EXERCISE =>
Return only the lines of the listing below that run from the line with "Click the ThreeTrader cube logo icon" through the line with "422x563 pixels.", both ends included, exactly as written.

RECORDS FOR THIS TASK =>
*** Block opens ***

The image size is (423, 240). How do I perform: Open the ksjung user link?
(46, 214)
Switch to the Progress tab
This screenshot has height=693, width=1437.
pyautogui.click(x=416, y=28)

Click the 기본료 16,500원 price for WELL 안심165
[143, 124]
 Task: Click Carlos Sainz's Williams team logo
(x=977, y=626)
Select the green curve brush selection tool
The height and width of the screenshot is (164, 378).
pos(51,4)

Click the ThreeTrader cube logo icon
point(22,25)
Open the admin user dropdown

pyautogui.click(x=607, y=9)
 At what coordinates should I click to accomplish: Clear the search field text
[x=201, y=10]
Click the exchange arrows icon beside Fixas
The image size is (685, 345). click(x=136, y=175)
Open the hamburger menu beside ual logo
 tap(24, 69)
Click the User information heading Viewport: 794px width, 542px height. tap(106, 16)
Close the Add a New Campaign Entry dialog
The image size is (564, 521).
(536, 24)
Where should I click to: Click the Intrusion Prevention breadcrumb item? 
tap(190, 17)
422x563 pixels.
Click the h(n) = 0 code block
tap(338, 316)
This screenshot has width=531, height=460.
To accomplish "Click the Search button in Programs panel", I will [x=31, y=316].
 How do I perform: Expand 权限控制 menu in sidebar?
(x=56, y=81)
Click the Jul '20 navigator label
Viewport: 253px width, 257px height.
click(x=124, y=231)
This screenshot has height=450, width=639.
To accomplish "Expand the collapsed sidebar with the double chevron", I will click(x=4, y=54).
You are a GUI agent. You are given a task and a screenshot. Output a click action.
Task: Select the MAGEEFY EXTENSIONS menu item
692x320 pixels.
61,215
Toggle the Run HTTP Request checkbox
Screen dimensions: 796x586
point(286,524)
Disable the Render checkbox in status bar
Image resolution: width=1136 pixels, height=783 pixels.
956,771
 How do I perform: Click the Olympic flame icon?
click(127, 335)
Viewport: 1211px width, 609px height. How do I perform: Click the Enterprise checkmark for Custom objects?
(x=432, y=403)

*** Block closes ***

THE COMPLETED TASK =>
Click the ThreeTrader cube logo icon
point(22,25)
Open the admin user dropdown

pyautogui.click(x=607, y=9)
 At what coordinates should I click to accomplish: Clear the search field text
[x=201, y=10]
Click the exchange arrows icon beside Fixas
The image size is (685, 345). click(x=136, y=175)
Open the hamburger menu beside ual logo
 tap(24, 69)
Click the User information heading Viewport: 794px width, 542px height. tap(106, 16)
Close the Add a New Campaign Entry dialog
The image size is (564, 521).
(536, 24)
Where should I click to: Click the Intrusion Prevention breadcrumb item? 
tap(190, 17)
422x563 pixels.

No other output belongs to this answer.